Delphi: What are faster pure Pascal approachs to find the position of a character in a Unicode string?

Question

Background

Added Later

I have made a pure Pascal function to find the position of a character in a Unicode string as follows:

function CharPosEx(const chChr: Char; const sStr: string;
    const iOffset: Integer=1): Integer;
var
  PStr   : PChar;
  PRunIdx: PChar;
  PEndIdx: PChar;
  iLenStr: Integer;

begin
  Result := 0;
  iLenStr := Length(sStr);
  if (iLenStr = 0) or (iOffset <= 0) or (iOffset > iLenStr) then Exit;

  PStr := Pointer(sStr);
  PEndIdx := @PStr[iLenStr - 1];
  PRunIdx := @PStr[iOffset - 1];

  repeat
    if PRunIdx^ = chChr then begin
      Result := PRunIdx - PStr + 1;
      Exit;
    end;
    Inc(PRunIdx);
  until PRunIdx > PEndIdx;
end;

I decide to not use the built-in StrUtils.PosEx() because I want to create a UTF16_CharPosEx function based on an optimized pure Pascal function of CharPosEx. I'm trying to find a faster generic solution like the pure Pascal approachs of the Fastcode Project.

The Original Statements

According to the accepted answer to the question, Delphi: fast Pos with 64-bit, the fastest pure Pascal function to find the position of a substring in a string is PosEx_Sha_Pas_2() of the Fastcode Project.

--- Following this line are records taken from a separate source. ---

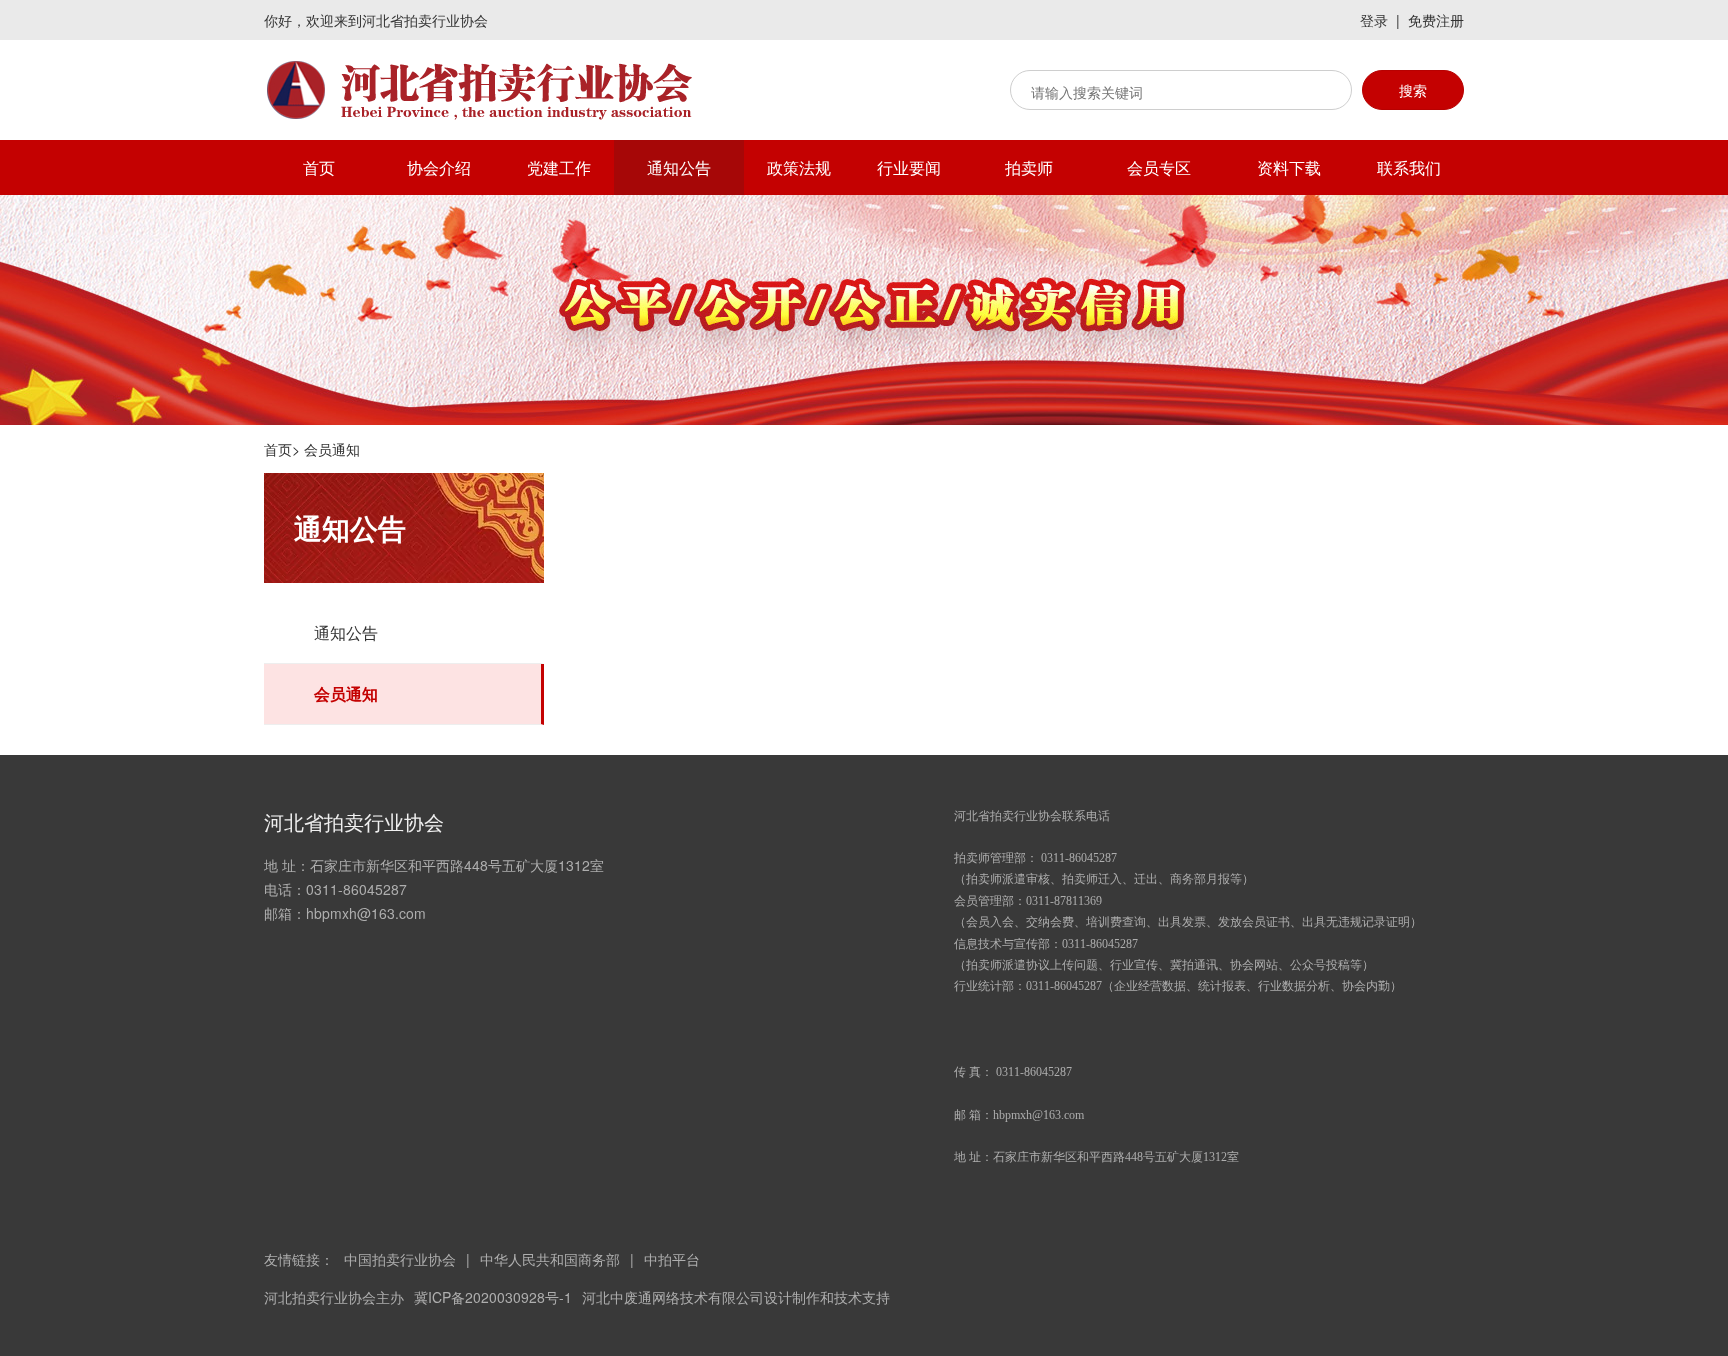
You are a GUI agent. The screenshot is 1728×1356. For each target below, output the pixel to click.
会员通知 (346, 693)
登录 (1374, 20)
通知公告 (679, 167)
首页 (319, 167)
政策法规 (799, 167)
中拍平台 (672, 1259)
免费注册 (1436, 20)
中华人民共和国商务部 (550, 1259)
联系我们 (1409, 167)
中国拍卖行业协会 (400, 1259)
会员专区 (1159, 167)
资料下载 (1289, 167)
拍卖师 (1029, 167)
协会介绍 (439, 167)
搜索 (1413, 90)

For the fastest pure Pascal function to find the position of a character in a string, I noticed that the Fastcode Project has CharPos(), CharPosIEx(), and CharPosEY() for a left-to-right matching, as well as CharPosRev() for a right-to-left matching.

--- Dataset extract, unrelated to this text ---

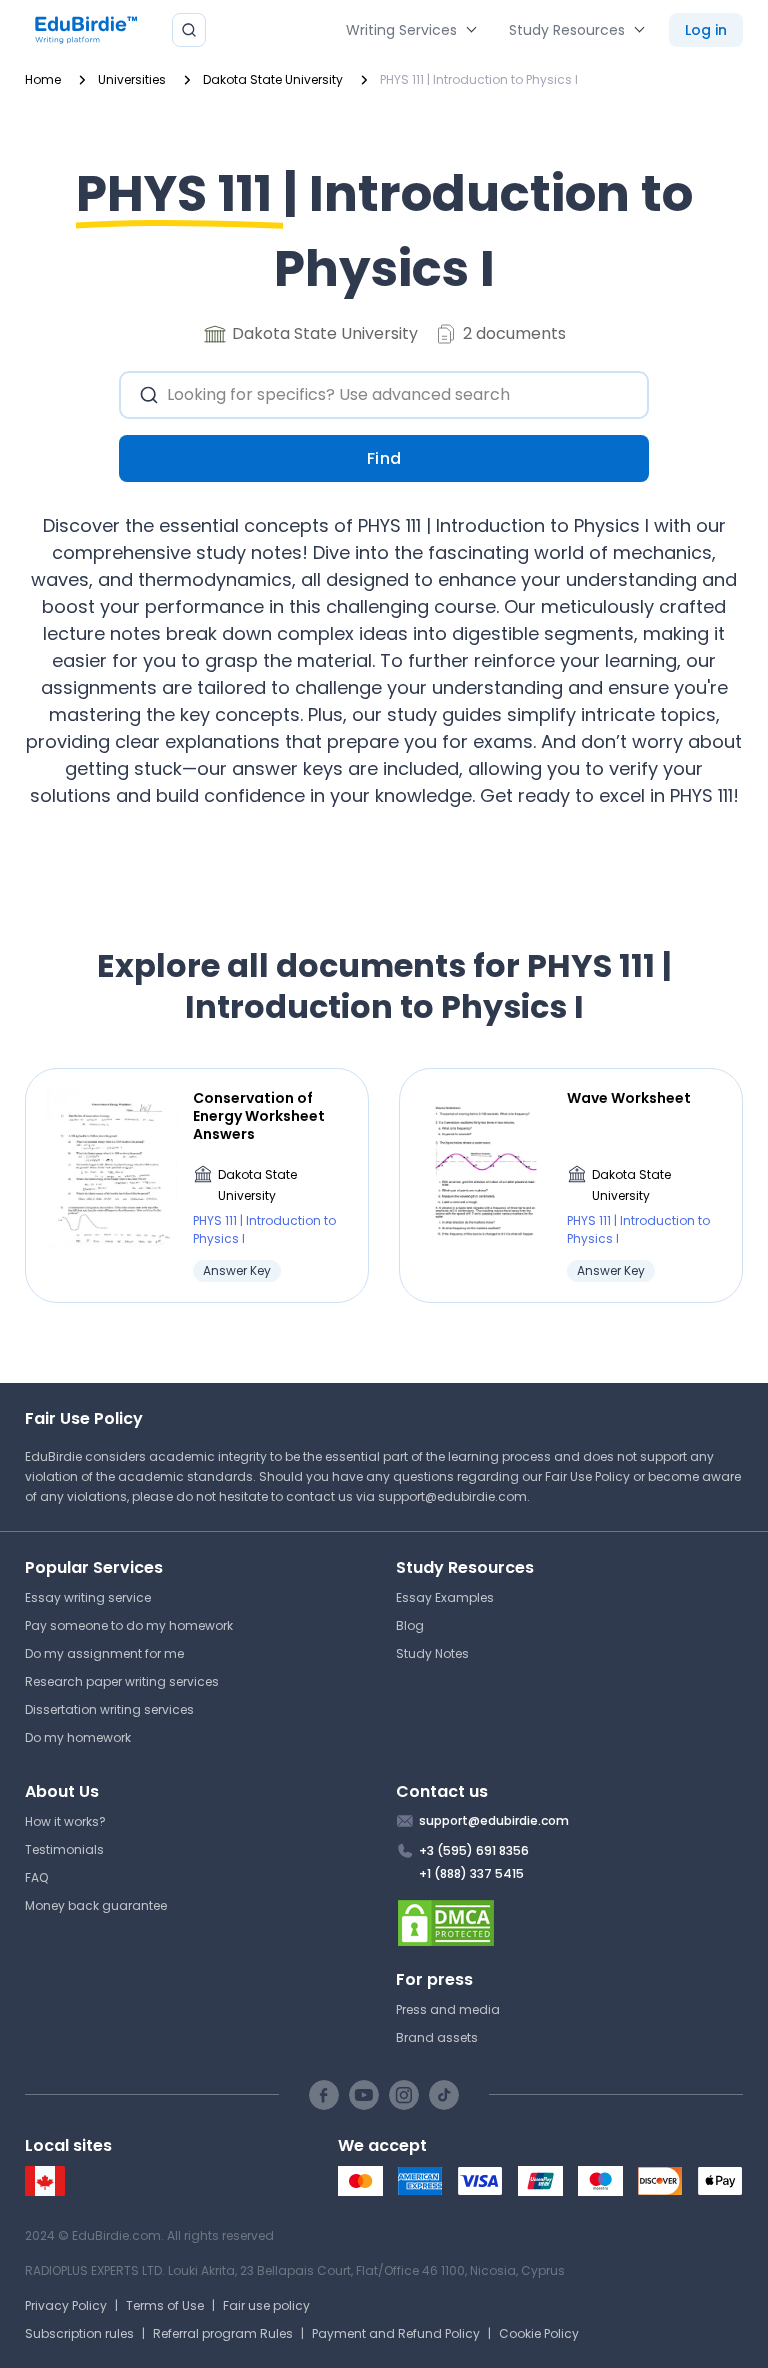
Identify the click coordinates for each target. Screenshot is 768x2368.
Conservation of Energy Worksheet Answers (259, 1116)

However, the problem is that all Fastcode functions were developed before Delphi 2009, which was the first Delphi release that supports Unicode.

I'm interested in CharPos(), and CharPosEY(). I want to re-benchmark them because there are some optimization techniques that are useless nowadays, such as loop unrolling technique that was occasionally implemented in Fastcode functions.

However, I cannot recompile the benchmark project for each of the CharPos family challenges because I have been using Delphi XE3 here, therefore I cannot conclude which one is the fastest.

Questions

Anyone here know or can conlude which one is the fastest pure Pascal implementations for each of the mentioned Fastcode challenges, especially for CharPos() and CharPosEY()?

Other approaches out of the Fastcode Project solution are welcome.

Notes

The Unicode string term I used here refers to a string whose the type is UnicodeString regardless its encoding scheme.
If encoding scheme matters, what I mean is the fixed-width 16-bit encoding scheme (UCS-2).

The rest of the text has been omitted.